The most poignant part of Oliver’s story was the discomfort of those around him with the news of his cancer. The idea of how people react to the strangeness of death is not new but honestly something I have not paid significant attention. David Oliver played the role of comforter. I will make a concerted effort to ask patients how those around them are reacting to their illness and how they are coping with other’s strangeness to death.
2. A validation: Billings and Block, advance care planning may be “too soon”
I followed this on twitter and afterward discussed with some that attended this session. I believe Block and Billings stated that advance care planning may be “too soon”. While this may ruffle many feathers, it validates my experience.

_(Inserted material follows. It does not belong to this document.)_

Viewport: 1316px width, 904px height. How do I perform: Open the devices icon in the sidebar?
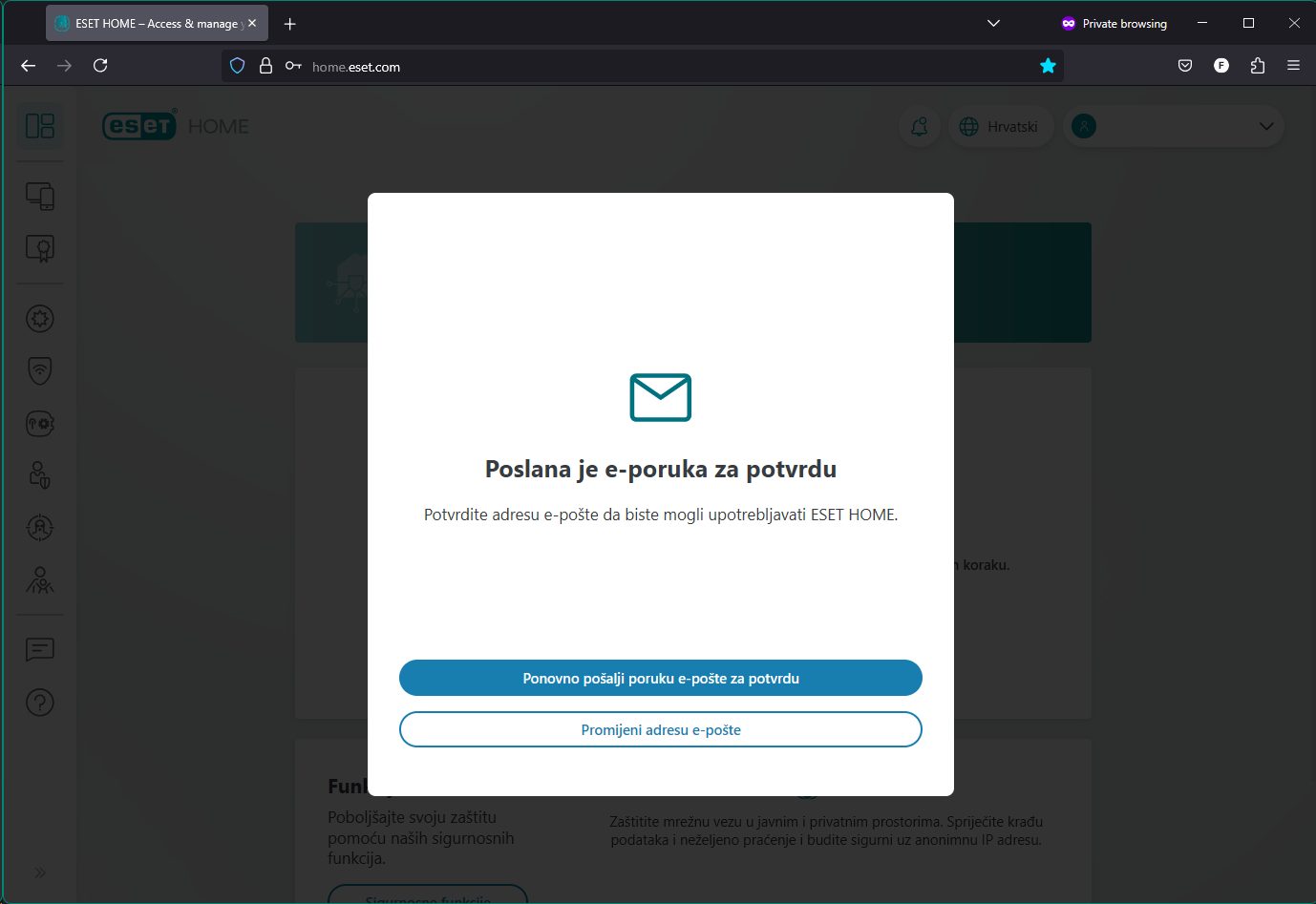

A quick thought experiment:
Values + Preferences = Goals
or
Goals + Preferences = Values
Perhaps none of the above is true.
In my experience values is more constant where goals and preferences are relative to narrative and context. Goals and preferences change. An advance directive measures preferences not necessarily values. In many of my patients, regardless of AD or not, I’m having conversations sussing out values with patient and family. The harm of having an AD that is “too old” is that opportunities for these conversations may be passed and values may be misguided. In regards to having a health care proxy, I don’t believe that this can be done “too soon” but at the same time, there are many times the assigned health care proxy may not truly understand the patient values so values are determined by a gestalt.
I am for advance directives, just not “too soon”.
Feel free to flame away.
3. An inspiration: Biren Saraiya, Google Chat
Biren is using google chat to teach oncotalk principles. I think this can actually scale from a teaching tool to an actual patient/physician conversation tool. Language and nuances are evolving in chat written speech chat. (there is a nice TEDtalk on this, but I can’t find it!). Patients can actually have a pretty strong connection over chat, maybe even stronger than phone. While never as good as face to face, I think it can scale. That pumps me up.
What are your top 3 take homes?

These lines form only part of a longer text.